### EXERCISE REQUIREMENTS
If a line in the data contains "computer", copy it out.

### MATERIAL FOR THE TASK
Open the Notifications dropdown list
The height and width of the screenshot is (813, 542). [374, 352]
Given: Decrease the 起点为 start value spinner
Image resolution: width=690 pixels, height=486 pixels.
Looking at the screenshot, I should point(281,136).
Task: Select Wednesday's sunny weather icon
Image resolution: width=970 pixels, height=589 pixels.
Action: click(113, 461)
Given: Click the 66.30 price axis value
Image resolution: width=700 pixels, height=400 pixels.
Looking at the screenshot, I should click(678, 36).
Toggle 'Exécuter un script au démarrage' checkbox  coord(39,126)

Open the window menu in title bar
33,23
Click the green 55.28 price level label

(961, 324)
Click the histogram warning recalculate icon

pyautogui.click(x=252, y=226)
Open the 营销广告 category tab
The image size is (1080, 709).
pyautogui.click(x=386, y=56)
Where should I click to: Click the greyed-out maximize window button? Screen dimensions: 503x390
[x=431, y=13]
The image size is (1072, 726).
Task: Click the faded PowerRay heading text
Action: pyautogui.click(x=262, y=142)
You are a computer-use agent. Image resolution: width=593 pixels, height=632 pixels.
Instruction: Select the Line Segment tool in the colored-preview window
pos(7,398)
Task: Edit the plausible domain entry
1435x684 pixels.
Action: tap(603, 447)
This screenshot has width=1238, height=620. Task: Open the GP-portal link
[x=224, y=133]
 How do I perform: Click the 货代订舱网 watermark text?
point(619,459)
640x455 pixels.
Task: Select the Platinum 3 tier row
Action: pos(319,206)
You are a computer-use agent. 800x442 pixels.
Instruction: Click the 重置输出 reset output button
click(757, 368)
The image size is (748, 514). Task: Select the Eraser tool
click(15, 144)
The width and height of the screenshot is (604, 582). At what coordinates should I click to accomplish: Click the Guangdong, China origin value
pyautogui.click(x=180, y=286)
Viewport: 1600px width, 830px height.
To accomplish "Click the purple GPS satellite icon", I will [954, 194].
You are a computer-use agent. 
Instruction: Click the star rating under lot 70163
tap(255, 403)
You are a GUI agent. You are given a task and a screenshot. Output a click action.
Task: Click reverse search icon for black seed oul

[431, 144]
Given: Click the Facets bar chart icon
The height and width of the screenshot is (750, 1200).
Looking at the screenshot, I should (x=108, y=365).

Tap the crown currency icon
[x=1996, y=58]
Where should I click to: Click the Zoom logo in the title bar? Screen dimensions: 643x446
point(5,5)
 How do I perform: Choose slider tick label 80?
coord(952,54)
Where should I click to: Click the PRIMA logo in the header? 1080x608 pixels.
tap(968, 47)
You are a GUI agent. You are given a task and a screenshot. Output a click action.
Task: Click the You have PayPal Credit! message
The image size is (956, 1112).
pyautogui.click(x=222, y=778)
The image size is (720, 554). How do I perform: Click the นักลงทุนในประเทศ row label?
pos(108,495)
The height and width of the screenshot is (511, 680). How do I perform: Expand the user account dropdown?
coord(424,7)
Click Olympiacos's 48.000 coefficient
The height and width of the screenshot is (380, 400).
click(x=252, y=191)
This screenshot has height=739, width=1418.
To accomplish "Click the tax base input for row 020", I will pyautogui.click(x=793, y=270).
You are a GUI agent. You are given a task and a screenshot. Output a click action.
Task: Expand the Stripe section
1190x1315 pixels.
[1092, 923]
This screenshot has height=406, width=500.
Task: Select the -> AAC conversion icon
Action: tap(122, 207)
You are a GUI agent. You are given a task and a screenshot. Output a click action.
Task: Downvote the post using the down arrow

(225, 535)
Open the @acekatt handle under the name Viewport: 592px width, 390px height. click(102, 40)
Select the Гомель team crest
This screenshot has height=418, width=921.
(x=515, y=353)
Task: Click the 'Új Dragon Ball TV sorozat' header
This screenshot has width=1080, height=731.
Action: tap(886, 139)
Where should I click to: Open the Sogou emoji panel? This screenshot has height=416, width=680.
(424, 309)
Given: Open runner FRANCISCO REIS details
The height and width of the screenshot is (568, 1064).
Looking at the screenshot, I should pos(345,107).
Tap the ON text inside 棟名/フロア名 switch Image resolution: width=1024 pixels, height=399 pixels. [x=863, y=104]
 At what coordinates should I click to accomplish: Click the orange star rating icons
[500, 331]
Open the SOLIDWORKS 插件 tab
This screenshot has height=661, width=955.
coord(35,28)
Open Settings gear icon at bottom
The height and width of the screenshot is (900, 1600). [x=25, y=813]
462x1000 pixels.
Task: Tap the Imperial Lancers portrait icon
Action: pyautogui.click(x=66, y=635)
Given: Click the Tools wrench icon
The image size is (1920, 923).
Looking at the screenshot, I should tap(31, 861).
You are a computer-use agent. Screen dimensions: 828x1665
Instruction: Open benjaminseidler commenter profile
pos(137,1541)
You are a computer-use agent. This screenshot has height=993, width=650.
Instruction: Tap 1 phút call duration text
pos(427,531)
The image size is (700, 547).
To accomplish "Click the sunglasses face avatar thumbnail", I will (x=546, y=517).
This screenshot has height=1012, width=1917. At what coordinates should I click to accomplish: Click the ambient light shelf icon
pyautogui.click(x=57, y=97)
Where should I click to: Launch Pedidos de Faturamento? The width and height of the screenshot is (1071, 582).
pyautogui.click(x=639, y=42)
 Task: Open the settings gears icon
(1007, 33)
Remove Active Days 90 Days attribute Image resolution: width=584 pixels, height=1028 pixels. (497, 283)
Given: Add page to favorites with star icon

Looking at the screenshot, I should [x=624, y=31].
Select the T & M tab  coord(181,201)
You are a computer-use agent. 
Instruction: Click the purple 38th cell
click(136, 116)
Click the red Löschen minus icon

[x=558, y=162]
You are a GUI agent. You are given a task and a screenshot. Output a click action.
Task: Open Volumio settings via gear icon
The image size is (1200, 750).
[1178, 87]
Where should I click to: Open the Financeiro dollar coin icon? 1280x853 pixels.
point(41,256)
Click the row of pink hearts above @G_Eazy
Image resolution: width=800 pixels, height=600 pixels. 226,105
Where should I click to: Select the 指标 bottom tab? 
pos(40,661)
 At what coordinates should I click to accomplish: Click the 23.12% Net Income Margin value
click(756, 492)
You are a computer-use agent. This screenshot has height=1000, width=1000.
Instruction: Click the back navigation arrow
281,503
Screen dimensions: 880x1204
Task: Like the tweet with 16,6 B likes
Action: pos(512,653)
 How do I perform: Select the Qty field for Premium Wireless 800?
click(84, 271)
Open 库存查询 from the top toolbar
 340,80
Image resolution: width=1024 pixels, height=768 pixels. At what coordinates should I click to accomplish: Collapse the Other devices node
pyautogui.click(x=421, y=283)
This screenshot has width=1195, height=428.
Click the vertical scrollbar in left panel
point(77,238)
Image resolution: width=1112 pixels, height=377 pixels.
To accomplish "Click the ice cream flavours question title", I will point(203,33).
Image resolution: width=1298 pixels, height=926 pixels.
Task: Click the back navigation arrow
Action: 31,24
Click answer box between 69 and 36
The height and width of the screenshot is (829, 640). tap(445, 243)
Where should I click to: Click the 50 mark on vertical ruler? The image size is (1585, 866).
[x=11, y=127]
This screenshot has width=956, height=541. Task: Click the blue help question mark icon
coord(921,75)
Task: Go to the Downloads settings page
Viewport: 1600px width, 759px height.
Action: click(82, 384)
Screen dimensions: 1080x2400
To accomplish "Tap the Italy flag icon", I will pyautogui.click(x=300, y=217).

### SOLUTION TO THIS EXERCISE
You are a computer-use agent. Image resolution: width=593 pixels, height=632 pixels.
You are a computer-use agent. 800x442 pixels.
You are a computer-use agent. 
You are a computer-use agent. Screen dimensions: 828x1665
You are a computer-use agent. This screenshot has height=993, width=650.
You are a computer-use agent. 
You are a computer-use agent. This screenshot has height=1000, width=1000.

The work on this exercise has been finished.